Don't Let the Devil in is a 2016 American thriller and psychological horror film written and directed by Courtney Fathom Sell. The film became the official Film in Residency at Facets Distribution for the entire month of November in 2016. It stars Marc Slanger, Jordan Lewis, Mark Baker and Conrad Brooks in his last performance. Sell coined the term "Appalachiasploitation" referring to the film's style.

==Plot==
The film focuses on a married couple who have moved to a small Appalachian town in hopes of saving their new, yet already troubled, marriage. The husband, John, is to set up a casino, but he's been warned that the townspeople will not be welcoming. This warning proves to be true, as they start to experience several harrowing events after moving into their new home.

==Production==
Don't Let the Devil In was mostly self-financed by Sell and Slanger; additional investors were brought on near the film's completion. The movie was filmed in Frostburg, Maryland, New York City, Marion, Massachusetts, West Virginia and Mattapoisett Massachusetts, and principal photography wrapped in late 2016. The film was based on a short film Sell and Slanger made years earlier entitled House on the Edge of Hell, which was shot on a Flip Cam for 27 dollars. Sell has stated that his inspiration for the film, which was his first budgeted feature, came from movies such as Race with the Devil, All the Colors of the Dark, Dellamorte Dellamore and Morbo.

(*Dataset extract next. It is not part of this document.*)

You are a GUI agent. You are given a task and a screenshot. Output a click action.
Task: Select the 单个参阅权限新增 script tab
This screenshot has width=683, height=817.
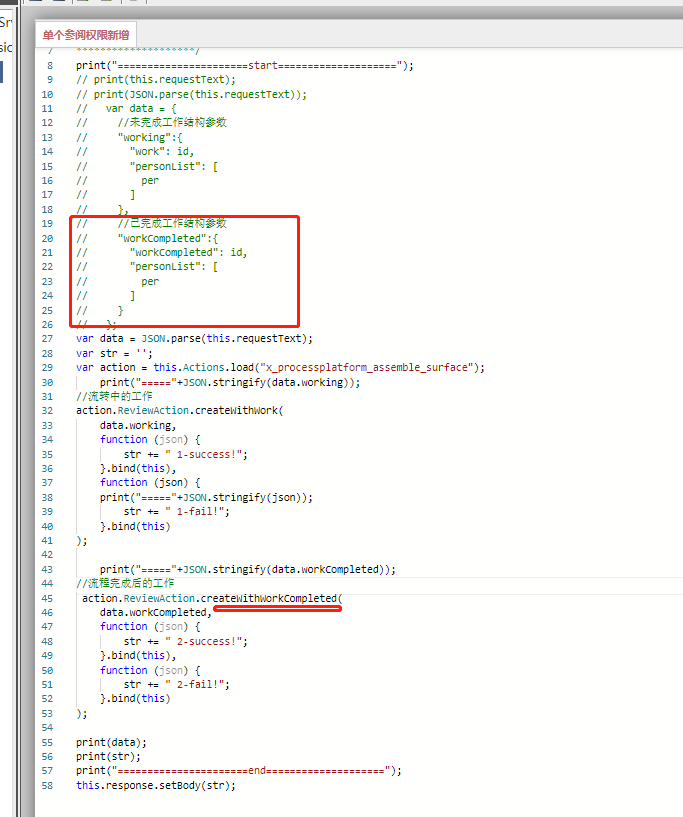pos(86,35)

Sell composed the entire soundtrack, which he created during the production's writing stage. He has stated that the music of Goblin was a large inspiration on his composing.

==Release==
Don’t Let the Devil In received a limited theatrical release in 2016 and was released to VOD on October 3, 2017. On September 18, 2017 a collectors edition VHS was released of the film.

== Reception ==
HorrorNews.net was critical, writing that "If you are simply looking for an 85 minute collection of visuals, some gloriously lacking in verbiage, this addition to the B canon would be right in your blood-spattered dungeon. The jaded critic in me was just left wanting a bit more." Horror magazine Scream was more favorable, stating that "Overall, Don’t Let the Devil In is a moody slice of small town paranoia with political undertones that might give some viewers something to ponder, even if it won’t necessarily leave their spine tingling. But its mystery is engaging enough to maintain interest until the end and it’ll undoubtedly please fans of horror fare pertaining to cults and bizarre communities." CinemaCrazed commented that the film was "boring" but that it "shows promise for the future of Courtney Fathom Sell."